Silva chamou a atenção para a responsabilidade da comissão especial no tratamento da temática, principalmente como mediadora entre os desejos da sociedade e os defensores do sistema de garantia de direitos. E fez um apelo para que os deputados não cedam à pressão para reduzir a maioridade penal ou aumentar a reclusão.

Segundo Silva, o Brasil tem hoje pouco mais de 22 mil adolescentes e jovens cumprindo medida de internação a um custo total de R$ 5 bilhões. “Estamos falando de uma média de cada adolescente internado custando em torno de R$ 13 mil, estamos falando de um custo caro, que vai de encontro à pauta do governo de corte de gastos”, argumentou.

Tortura

O representante do Conanda destacou ainda que o sistema socioeducativo brasileiro apresenta problemas como a institucionalização da prática da tortura e a negação de vários direitos fundamentais.

De acordo com o conselheiro, essa realidade não garante a ressocialização dos adolescentes, estimula a reincidência e, por isso, inviabiliza o aumento de detentos nas unidades e do seu tempo de permanência dentro delas. “É preciso falar sobre um sistema que mantém os meninos confinados e não garante ressocialização, pelo contrário, há um processo de despersonalização humana”, disse.

Para o conselheiro e assistente social do Distrito Federal Fábio Félix, as propostas atuais já vigoraram em códigos anteriores ao ECA e não surtiram o efeito desejado de redução da criminalidade e melhoria na segurança pública. “O ECA surge como ruptura ao modelo anterior. Quem defende redução da maioridade ou aumento da internação defende uma legislação que já existiu. Não é proposta criativa nem inovadora, isso já foi aplicado e não funcionou”, afirmou Félix.

Para o assistente social, a discussão deveria girar em torno de propostas que garantissem a contratação de mais profissionais, melhorias nas estruturas e na forma de tratamento, além de investimento em medidas educativas no meio aberto.

Bisneto da senzala

Já para Telma Melo, integrante do Conselho Distrital de Promoção e Defesa dos Direitos Humanos do Distrito Federal, é necessário também refletir sobre o perfil dos adolescentes em conflito com a lei que, em sua maioria, são negros e pobres. “O sistema socioeducativo brasileiro é bisneto da senzala, porque ele tem cor e classe social.”

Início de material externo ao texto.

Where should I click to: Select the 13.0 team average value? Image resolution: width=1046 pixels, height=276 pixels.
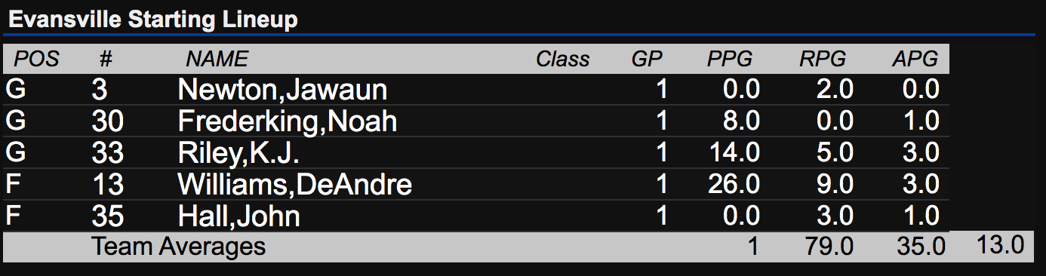point(998,244)
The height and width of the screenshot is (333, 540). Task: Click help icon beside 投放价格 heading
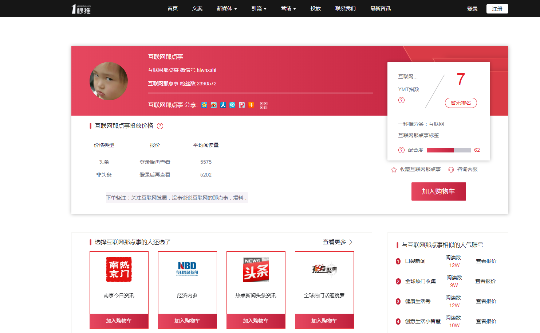(160, 126)

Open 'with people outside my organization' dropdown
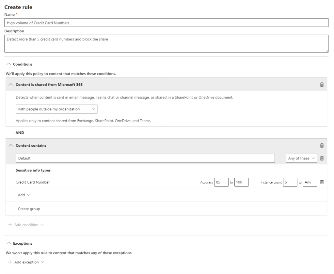point(56,109)
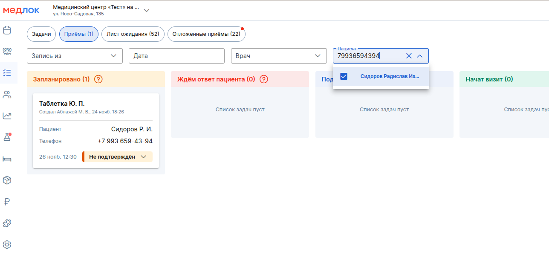The height and width of the screenshot is (255, 549).
Task: Open the analytics chart sidebar icon
Action: point(7,116)
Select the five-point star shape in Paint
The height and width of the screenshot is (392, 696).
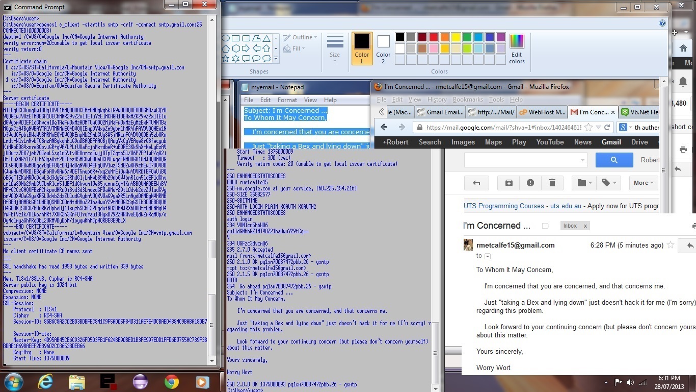coord(235,59)
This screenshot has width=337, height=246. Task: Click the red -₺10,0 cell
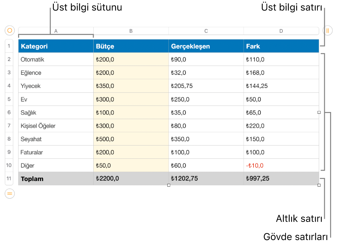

Telma ressaltou que recebe várias denúncias de violação de direitos humanos ocorridas dentro das unidades de internação e que os casos não são devidamente apurados. “Só vemos os crimes cometidos pelos adolescentes. Mas eles são tutelados pelo Estado, que tem que garantir a proteção física e a vida destes adolescentes. É preciso repensar essa lógica, porque senão vamos continuar fazendo vítimas.”

A conselheira propôs também que os deputados ouçam adolescentes que fazem parte do sistema ou que já cumpriram alguma medida socioeducativa, e o relator Aliel Machado disse que já ouviu adolescentes em algumas unidades de internação do país. Ele informou que, na próxima semana, continuará com a série de visitas aos centros de internação.